(DATA EXTRACT begins)

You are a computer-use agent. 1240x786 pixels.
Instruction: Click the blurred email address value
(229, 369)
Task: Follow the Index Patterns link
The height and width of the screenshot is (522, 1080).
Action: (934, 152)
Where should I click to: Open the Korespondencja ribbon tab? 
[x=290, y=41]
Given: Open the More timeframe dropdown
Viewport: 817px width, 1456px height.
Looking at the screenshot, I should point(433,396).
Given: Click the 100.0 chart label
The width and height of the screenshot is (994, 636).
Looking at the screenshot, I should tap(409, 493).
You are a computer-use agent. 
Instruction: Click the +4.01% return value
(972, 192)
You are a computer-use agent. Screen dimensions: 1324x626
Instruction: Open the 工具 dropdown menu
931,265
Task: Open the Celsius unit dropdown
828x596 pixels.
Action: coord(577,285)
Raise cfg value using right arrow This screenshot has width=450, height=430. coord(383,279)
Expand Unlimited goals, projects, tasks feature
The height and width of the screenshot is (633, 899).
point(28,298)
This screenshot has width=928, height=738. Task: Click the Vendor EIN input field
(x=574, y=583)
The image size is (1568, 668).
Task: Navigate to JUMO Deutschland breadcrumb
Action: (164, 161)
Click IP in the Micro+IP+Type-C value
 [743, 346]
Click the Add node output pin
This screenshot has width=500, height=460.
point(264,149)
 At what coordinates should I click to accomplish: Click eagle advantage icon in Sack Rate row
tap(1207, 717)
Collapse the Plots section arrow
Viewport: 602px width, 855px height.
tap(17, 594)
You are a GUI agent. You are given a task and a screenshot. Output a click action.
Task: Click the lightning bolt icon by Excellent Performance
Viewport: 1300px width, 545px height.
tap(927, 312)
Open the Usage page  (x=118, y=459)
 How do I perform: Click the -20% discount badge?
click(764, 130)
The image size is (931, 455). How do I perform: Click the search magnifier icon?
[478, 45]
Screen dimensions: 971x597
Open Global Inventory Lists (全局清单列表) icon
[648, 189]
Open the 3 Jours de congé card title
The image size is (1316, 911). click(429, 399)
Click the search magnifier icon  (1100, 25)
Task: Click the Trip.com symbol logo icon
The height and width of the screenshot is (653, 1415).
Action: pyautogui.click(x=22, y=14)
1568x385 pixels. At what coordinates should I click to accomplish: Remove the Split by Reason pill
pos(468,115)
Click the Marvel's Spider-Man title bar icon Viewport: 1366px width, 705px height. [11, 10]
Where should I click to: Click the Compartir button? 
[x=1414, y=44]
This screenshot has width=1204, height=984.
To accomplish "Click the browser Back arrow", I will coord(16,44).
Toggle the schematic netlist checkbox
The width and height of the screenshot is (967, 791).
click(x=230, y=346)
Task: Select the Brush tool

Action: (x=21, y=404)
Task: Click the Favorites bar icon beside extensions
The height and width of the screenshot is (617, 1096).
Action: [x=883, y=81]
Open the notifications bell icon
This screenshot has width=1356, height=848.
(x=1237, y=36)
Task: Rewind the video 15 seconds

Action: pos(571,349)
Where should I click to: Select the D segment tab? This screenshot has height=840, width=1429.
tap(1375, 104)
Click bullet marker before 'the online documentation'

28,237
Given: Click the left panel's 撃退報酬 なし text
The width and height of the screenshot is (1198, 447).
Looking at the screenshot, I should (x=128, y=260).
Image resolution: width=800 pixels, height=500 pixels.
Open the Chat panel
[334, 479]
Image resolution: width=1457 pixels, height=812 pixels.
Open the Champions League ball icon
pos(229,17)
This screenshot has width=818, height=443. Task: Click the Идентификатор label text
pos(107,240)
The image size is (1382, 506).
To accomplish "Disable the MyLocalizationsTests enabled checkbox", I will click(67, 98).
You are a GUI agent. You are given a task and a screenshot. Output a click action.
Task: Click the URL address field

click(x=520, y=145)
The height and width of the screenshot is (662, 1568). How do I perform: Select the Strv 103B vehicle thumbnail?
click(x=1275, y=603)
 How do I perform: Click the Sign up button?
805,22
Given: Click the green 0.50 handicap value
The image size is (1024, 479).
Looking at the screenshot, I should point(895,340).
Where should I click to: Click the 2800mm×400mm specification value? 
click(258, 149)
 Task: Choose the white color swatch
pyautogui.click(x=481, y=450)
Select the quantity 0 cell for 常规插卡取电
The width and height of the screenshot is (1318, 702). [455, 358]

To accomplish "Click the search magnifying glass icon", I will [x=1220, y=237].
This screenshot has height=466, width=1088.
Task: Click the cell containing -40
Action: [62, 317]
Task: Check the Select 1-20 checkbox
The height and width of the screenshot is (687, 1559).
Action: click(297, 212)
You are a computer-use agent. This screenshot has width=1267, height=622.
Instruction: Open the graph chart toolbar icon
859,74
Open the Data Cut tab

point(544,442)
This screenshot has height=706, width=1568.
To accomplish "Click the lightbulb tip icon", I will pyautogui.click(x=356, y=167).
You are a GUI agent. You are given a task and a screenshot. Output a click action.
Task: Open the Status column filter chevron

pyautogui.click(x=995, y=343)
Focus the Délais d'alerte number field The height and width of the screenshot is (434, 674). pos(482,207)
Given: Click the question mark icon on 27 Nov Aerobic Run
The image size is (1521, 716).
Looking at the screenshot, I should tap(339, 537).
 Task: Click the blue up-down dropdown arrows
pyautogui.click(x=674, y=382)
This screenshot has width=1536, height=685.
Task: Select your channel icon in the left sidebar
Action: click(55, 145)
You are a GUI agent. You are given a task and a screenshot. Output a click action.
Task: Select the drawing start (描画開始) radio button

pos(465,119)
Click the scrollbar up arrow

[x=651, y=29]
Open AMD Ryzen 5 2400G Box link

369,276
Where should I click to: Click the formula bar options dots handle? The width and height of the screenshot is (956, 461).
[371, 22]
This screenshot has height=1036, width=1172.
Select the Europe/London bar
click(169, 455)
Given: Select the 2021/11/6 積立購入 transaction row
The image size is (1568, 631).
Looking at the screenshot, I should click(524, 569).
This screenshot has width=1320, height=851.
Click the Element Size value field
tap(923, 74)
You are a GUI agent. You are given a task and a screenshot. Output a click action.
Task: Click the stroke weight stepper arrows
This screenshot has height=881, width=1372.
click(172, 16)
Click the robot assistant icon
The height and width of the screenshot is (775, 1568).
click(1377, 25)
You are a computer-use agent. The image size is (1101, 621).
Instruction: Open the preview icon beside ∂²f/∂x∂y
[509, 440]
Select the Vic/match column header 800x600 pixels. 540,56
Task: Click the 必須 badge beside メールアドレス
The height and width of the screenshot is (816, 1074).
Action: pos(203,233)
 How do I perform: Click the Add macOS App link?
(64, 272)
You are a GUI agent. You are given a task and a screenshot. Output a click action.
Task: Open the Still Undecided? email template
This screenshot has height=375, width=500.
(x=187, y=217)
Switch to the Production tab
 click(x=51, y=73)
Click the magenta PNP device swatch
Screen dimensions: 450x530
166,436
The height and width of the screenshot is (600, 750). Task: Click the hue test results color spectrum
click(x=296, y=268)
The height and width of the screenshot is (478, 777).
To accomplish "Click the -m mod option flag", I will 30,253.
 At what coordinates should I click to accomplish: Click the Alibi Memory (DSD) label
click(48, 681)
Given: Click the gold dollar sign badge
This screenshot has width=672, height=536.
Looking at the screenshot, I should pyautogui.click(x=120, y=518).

(DATA EXTRACT ends)

_ASSIGNED TASK_: Please copy each record shown above exactly.

_RESPONSE_:
You are a computer-use agent. 1240x786 pixels.
Instruction: Click the blurred email address value
(229, 369)
Task: Follow the Index Patterns link
The height and width of the screenshot is (522, 1080).
Action: (934, 152)
Where should I click to: Open the Korespondencja ribbon tab? 
[x=290, y=41]
Given: Open the More timeframe dropdown
Viewport: 817px width, 1456px height.
Looking at the screenshot, I should point(433,396).
Given: Click the 100.0 chart label
The width and height of the screenshot is (994, 636).
Looking at the screenshot, I should tap(409, 493).
You are a computer-use agent. 
Instruction: Click the +4.01% return value
(972, 192)
You are a computer-use agent. Screen dimensions: 1324x626
Instruction: Open the 工具 dropdown menu
931,265
Task: Open the Celsius unit dropdown
828x596 pixels.
Action: coord(577,285)
Raise cfg value using right arrow This screenshot has width=450, height=430. coord(383,279)
Expand Unlimited goals, projects, tasks feature
The height and width of the screenshot is (633, 899).
point(28,298)
This screenshot has width=928, height=738. Task: Click the Vendor EIN input field
(x=574, y=583)
The image size is (1568, 668).
Task: Navigate to JUMO Deutschland breadcrumb
Action: (164, 161)
Click IP in the Micro+IP+Type-C value
 [743, 346]
Click the Add node output pin
This screenshot has width=500, height=460.
point(264,149)
 At what coordinates should I click to accomplish: Click eagle advantage icon in Sack Rate row
tap(1207, 717)
Collapse the Plots section arrow
Viewport: 602px width, 855px height.
tap(17, 594)
You are a GUI agent. You are given a task and a screenshot. Output a click action.
Task: Click the lightning bolt icon by Excellent Performance
Viewport: 1300px width, 545px height.
tap(927, 312)
Open the Usage page  (x=118, y=459)
 How do I perform: Click the -20% discount badge?
click(764, 130)
The image size is (931, 455). How do I perform: Click the search magnifier icon?
[478, 45]
Screen dimensions: 971x597
Open Global Inventory Lists (全局清单列表) icon
[648, 189]
Open the 3 Jours de congé card title
The image size is (1316, 911). click(429, 399)
Click the search magnifier icon  (1100, 25)
Task: Click the Trip.com symbol logo icon
The height and width of the screenshot is (653, 1415).
Action: pyautogui.click(x=22, y=14)
1568x385 pixels. At what coordinates should I click to accomplish: Remove the Split by Reason pill
pos(468,115)
Click the Marvel's Spider-Man title bar icon Viewport: 1366px width, 705px height. [11, 10]
Where should I click to: Click the Compartir button? 
[x=1414, y=44]
This screenshot has width=1204, height=984.
To accomplish "Click the browser Back arrow", I will coord(16,44).
Toggle the schematic netlist checkbox
The width and height of the screenshot is (967, 791).
click(x=230, y=346)
Task: Select the Brush tool

Action: (x=21, y=404)
Task: Click the Favorites bar icon beside extensions
The height and width of the screenshot is (617, 1096).
Action: [x=883, y=81]
Open the notifications bell icon
This screenshot has width=1356, height=848.
(x=1237, y=36)
Task: Rewind the video 15 seconds

Action: pos(571,349)
Where should I click to: Select the D segment tab? This screenshot has height=840, width=1429.
tap(1375, 104)
Click bullet marker before 'the online documentation'

28,237
Given: Click the left panel's 撃退報酬 なし text
The width and height of the screenshot is (1198, 447).
Looking at the screenshot, I should (x=128, y=260).
Image resolution: width=800 pixels, height=500 pixels.
Open the Chat panel
[334, 479]
Image resolution: width=1457 pixels, height=812 pixels.
Open the Champions League ball icon
pos(229,17)
This screenshot has width=818, height=443. Task: Click the Идентификатор label text
pos(107,240)
The image size is (1382, 506).
To accomplish "Disable the MyLocalizationsTests enabled checkbox", I will click(67, 98).
You are a GUI agent. You are given a task and a screenshot. Output a click action.
Task: Click the URL address field

click(x=520, y=145)
The height and width of the screenshot is (662, 1568). How do I perform: Select the Strv 103B vehicle thumbnail?
click(x=1275, y=603)
 How do I perform: Click the Sign up button?
805,22
Given: Click the green 0.50 handicap value
The image size is (1024, 479).
Looking at the screenshot, I should point(895,340).
Where should I click to: Click the 2800mm×400mm specification value? 
click(258, 149)
 Task: Choose the white color swatch
pyautogui.click(x=481, y=450)
Select the quantity 0 cell for 常规插卡取电
The width and height of the screenshot is (1318, 702). [455, 358]

To accomplish "Click the search magnifying glass icon", I will [x=1220, y=237].
This screenshot has height=466, width=1088.
Task: Click the cell containing -40
Action: [62, 317]
Task: Check the Select 1-20 checkbox
The height and width of the screenshot is (687, 1559).
Action: click(297, 212)
You are a computer-use agent. This screenshot has width=1267, height=622.
Instruction: Open the graph chart toolbar icon
859,74
Open the Data Cut tab

point(544,442)
This screenshot has height=706, width=1568.
To accomplish "Click the lightbulb tip icon", I will pyautogui.click(x=356, y=167).
You are a GUI agent. You are given a task and a screenshot. Output a click action.
Task: Open the Status column filter chevron

pyautogui.click(x=995, y=343)
Focus the Délais d'alerte number field The height and width of the screenshot is (434, 674). pos(482,207)
Given: Click the question mark icon on 27 Nov Aerobic Run
The image size is (1521, 716).
Looking at the screenshot, I should tap(339, 537).
 Task: Click the blue up-down dropdown arrows
pyautogui.click(x=674, y=382)
This screenshot has width=1536, height=685.
Task: Select your channel icon in the left sidebar
Action: click(55, 145)
You are a GUI agent. You are given a task and a screenshot. Output a click action.
Task: Select the drawing start (描画開始) radio button

pos(465,119)
Click the scrollbar up arrow

[x=651, y=29]
Open AMD Ryzen 5 2400G Box link

369,276
Where should I click to: Click the formula bar options dots handle? The width and height of the screenshot is (956, 461).
[371, 22]
This screenshot has height=1036, width=1172.
Select the Europe/London bar
click(169, 455)
Given: Select the 2021/11/6 積立購入 transaction row
The image size is (1568, 631).
Looking at the screenshot, I should click(524, 569).
This screenshot has width=1320, height=851.
Click the Element Size value field
tap(923, 74)
You are a GUI agent. You are given a task and a screenshot. Output a click action.
Task: Click the stroke weight stepper arrows
This screenshot has height=881, width=1372.
click(172, 16)
Click the robot assistant icon
The height and width of the screenshot is (775, 1568).
click(1377, 25)
You are a computer-use agent. The image size is (1101, 621).
Instruction: Open the preview icon beside ∂²f/∂x∂y
[509, 440]
Select the Vic/match column header 800x600 pixels. 540,56
Task: Click the 必須 badge beside メールアドレス
The height and width of the screenshot is (816, 1074).
Action: pos(203,233)
 How do I perform: Click the Add macOS App link?
(64, 272)
You are a GUI agent. You are given a task and a screenshot. Output a click action.
Task: Open the Still Undecided? email template
This screenshot has height=375, width=500.
(x=187, y=217)
Switch to the Production tab
 click(x=51, y=73)
Click the magenta PNP device swatch
Screen dimensions: 450x530
166,436
The height and width of the screenshot is (600, 750). Task: Click the hue test results color spectrum
click(x=296, y=268)
The height and width of the screenshot is (478, 777).
To accomplish "Click the -m mod option flag", I will 30,253.
 At what coordinates should I click to accomplish: Click the Alibi Memory (DSD) label
click(48, 681)
Given: Click the gold dollar sign badge
This screenshot has width=672, height=536.
Looking at the screenshot, I should pyautogui.click(x=120, y=518).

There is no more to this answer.